== BRIEF ==
Determine the count of lines in the following entries that contain the string "dialog". Write only the number.

____

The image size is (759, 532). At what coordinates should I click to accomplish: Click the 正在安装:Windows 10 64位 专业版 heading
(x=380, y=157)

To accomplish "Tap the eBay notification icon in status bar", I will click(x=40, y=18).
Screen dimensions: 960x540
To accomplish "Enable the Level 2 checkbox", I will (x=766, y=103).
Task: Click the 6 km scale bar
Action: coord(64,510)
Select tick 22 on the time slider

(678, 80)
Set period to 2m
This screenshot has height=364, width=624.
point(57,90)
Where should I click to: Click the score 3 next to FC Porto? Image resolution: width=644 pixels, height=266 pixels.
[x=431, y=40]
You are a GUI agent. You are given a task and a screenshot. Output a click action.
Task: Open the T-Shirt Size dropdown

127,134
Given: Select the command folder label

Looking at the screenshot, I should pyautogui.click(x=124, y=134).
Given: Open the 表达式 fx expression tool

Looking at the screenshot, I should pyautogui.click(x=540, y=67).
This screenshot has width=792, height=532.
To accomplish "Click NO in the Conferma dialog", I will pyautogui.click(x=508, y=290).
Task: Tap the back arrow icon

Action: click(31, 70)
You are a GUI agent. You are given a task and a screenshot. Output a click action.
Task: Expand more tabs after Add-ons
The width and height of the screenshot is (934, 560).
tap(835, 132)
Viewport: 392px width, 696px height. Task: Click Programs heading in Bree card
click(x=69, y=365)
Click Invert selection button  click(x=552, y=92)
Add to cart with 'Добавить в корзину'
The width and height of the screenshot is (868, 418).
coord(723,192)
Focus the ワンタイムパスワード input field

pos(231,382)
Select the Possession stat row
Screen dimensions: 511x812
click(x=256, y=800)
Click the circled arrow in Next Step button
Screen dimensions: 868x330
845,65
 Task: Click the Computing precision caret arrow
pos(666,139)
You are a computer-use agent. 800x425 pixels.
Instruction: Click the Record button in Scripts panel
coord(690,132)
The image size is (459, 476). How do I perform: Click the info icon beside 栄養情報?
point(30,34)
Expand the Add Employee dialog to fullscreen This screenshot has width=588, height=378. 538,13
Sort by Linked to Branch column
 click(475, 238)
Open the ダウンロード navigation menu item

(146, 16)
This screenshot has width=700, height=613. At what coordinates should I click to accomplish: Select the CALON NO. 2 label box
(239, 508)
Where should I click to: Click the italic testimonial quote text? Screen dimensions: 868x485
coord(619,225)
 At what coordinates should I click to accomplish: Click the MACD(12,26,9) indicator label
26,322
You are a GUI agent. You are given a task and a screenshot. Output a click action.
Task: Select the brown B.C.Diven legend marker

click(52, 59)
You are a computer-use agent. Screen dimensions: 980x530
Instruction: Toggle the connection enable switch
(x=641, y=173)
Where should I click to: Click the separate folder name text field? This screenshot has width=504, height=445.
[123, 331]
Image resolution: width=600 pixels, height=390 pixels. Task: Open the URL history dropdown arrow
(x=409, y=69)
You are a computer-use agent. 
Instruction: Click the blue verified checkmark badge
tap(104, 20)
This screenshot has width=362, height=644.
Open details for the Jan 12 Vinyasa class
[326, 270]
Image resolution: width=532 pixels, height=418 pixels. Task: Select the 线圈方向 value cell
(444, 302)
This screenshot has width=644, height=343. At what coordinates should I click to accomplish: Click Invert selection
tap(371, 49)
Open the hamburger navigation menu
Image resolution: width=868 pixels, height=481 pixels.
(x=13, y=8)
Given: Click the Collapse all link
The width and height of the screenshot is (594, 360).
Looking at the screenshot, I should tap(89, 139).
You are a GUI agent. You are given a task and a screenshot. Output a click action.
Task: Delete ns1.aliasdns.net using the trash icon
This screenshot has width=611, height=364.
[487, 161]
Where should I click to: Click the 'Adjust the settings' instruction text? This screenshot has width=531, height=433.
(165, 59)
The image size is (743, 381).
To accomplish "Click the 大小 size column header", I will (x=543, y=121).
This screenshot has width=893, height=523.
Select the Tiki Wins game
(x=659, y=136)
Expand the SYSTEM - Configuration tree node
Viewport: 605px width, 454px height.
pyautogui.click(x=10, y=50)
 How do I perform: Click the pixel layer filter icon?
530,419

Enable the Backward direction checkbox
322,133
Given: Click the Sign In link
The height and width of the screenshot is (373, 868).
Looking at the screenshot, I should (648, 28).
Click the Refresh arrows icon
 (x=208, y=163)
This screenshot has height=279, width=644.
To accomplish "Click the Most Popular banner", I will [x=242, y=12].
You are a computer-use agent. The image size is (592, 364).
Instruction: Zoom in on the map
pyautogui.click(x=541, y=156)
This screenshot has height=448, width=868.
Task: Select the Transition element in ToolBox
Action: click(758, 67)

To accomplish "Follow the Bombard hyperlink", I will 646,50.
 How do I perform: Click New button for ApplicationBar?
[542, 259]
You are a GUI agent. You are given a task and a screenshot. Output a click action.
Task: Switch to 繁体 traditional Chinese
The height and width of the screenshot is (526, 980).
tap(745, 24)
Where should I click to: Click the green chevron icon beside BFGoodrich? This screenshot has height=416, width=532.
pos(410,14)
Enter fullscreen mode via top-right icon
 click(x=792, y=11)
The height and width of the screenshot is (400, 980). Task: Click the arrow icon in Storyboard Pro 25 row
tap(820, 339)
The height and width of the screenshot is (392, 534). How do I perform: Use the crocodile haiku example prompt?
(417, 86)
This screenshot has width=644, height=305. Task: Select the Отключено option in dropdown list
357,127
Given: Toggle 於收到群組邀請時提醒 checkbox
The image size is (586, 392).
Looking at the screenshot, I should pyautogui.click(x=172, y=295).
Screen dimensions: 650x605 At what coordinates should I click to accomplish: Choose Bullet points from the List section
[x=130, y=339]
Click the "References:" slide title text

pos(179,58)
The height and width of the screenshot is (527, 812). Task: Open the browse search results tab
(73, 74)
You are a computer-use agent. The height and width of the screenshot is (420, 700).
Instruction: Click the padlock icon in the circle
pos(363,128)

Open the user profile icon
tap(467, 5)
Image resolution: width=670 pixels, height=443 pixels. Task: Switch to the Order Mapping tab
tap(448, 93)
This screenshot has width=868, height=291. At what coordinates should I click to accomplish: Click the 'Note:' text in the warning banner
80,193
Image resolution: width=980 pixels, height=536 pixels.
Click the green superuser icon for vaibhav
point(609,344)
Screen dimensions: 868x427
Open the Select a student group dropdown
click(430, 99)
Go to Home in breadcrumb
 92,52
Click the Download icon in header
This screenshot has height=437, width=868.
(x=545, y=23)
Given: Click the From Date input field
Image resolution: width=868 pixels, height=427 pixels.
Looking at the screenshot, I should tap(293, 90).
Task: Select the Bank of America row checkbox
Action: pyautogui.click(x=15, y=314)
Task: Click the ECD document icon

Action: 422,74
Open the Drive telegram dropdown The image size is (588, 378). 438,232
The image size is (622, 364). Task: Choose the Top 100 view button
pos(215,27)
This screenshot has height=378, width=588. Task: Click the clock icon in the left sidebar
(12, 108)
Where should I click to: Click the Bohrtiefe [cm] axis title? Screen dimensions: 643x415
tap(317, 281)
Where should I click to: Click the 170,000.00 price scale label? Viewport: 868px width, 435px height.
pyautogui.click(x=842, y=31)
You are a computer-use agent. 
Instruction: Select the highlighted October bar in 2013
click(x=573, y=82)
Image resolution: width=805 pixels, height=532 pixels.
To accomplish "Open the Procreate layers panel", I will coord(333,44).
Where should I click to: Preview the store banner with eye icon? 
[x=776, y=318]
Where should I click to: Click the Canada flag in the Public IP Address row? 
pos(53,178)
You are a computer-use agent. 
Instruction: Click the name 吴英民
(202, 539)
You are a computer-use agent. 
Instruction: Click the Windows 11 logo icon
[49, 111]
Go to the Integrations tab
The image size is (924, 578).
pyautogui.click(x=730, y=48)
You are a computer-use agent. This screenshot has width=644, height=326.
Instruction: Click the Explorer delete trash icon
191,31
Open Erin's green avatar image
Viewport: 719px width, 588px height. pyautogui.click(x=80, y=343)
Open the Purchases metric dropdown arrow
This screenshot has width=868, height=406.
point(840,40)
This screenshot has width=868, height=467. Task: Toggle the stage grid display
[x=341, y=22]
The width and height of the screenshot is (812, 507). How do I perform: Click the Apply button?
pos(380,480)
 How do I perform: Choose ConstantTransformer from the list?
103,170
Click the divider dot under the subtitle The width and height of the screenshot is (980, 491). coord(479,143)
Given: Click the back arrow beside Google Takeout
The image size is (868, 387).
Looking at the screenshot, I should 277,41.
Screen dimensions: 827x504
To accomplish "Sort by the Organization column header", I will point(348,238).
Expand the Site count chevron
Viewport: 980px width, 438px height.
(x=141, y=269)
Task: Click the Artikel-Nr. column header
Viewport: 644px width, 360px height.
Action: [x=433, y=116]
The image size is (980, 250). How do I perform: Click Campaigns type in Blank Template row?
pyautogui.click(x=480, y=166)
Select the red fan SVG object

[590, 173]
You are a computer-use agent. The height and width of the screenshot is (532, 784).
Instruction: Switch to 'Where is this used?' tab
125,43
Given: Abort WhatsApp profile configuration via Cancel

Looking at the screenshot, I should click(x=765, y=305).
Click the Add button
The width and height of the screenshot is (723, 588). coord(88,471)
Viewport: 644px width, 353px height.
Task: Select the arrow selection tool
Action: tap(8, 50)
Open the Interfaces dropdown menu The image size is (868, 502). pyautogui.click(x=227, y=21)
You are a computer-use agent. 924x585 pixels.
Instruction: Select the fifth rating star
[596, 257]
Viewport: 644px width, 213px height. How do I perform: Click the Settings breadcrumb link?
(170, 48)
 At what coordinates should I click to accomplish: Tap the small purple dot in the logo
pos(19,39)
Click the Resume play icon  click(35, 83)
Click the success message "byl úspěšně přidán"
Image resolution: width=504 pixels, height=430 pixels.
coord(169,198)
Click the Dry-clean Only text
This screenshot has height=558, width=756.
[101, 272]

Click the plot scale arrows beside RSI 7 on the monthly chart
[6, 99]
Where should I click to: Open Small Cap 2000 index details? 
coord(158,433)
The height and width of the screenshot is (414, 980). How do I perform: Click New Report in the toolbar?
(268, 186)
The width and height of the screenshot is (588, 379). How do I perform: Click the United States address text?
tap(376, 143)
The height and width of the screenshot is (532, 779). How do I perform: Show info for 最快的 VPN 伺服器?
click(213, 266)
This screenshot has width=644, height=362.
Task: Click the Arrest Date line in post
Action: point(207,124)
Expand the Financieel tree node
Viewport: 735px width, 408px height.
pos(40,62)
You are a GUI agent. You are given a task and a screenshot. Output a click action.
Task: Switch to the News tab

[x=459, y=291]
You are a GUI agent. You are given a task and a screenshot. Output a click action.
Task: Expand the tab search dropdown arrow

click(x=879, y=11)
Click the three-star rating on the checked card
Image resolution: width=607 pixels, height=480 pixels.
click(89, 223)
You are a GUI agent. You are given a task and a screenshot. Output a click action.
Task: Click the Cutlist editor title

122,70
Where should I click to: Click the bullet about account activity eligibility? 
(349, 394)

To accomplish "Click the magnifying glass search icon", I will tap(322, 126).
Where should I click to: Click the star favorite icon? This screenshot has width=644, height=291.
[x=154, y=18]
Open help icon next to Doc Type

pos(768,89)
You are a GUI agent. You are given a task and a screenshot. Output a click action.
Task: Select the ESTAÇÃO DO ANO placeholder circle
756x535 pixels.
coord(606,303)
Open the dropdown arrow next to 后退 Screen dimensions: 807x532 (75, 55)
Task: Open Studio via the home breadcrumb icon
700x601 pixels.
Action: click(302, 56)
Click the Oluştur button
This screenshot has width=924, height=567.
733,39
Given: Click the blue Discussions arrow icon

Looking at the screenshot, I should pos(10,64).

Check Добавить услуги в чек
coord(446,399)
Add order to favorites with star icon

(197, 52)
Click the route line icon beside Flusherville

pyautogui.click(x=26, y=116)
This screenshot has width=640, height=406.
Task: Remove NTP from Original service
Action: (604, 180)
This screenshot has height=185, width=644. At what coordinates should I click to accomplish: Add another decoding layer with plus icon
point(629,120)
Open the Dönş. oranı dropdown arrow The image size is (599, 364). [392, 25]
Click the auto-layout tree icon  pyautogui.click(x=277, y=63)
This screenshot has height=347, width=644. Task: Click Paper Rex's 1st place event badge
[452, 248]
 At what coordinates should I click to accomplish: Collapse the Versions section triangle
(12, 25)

____

== WRITTEN ANSWER ==
2